In Python 3 str
is the type for unicode-enabled strings, while bytes
is the type for sequences of raw bytes.
type("f") == type(u"f") # True, <class 'str'>
type(b"f") # <class 'bytes'>
In Python 2 a casual string was a sequence of raw bytes by default and the unicode string was every string with "u" prefix.
type("f") == type(b"f") # True, <type 'str'>
type(u"f") # <type 'unicode'>
Unicode strings can be converted to bytes with .encode(encoding)
.
Python 3
>>> "£13.55".encode('utf8')
b'\xc2\xa313.55'
>>> "£13.55".encode('utf16')
b'\xff\xfe\xa3\x001\x003\x00.\x005\x005\x00'
Python 2
in py2 the default console encoding is sys.getdefaultencoding() == 'ascii'
and not utf-8
as in py3, therefore printing it as in the previous example is not directly possible.
>>> print type(u"£13.55".encode('utf8'))
<type 'str'>
>>> print u"£13.55".encode('utf8')
SyntaxError: Non-ASCII character '\xc2' in...
# with encoding set inside a file
# -*- coding: utf-8 -*-
>>> print u"£13.55".encode('utf8')
£13.55
>>> "£13.55".encode('ascii')
Traceback (most recent call last):
File "<stdin>", line 1, in <module>
UnicodeEncodeError: 'ascii' codec can't encode character '\xa3' in position 0: ordinal not in range(128)
Bytes can be converted to unicode strings with .decode(encoding)
.
A sequence of bytes can only be converted into a unicode string via the appropriate encoding!
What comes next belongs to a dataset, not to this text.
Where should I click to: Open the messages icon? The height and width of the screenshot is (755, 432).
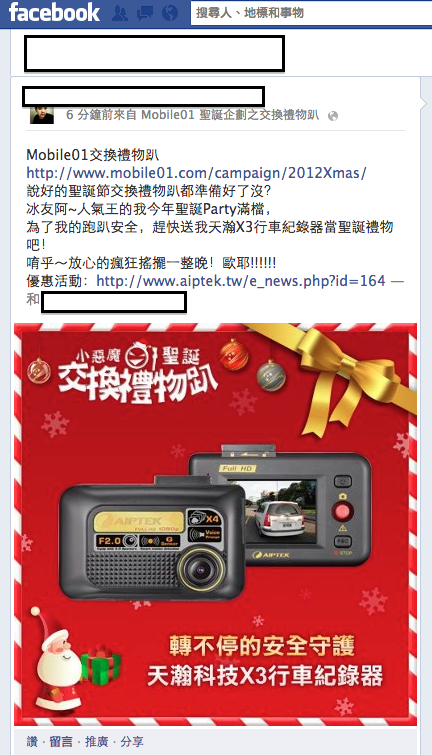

>>> b'\xc2\xa313.55'.decode('utf8')
'£13.55'
If the encoding can't handle the string, a UnicodeDecodeError
is raised:
>>> b'\xc2\xa313.55'.decode('utf16')
Traceback (most recent call last):
File "<stdin>", line 1, in <module>
File "/Users/csaftoiu/csaftoiu-github/yahoo-groups-backup/.virtualenv/bin/../lib/python3.5/encodings/utf_16.py", line 16, in decode
return codecs.utf_16_decode(input, errors, True)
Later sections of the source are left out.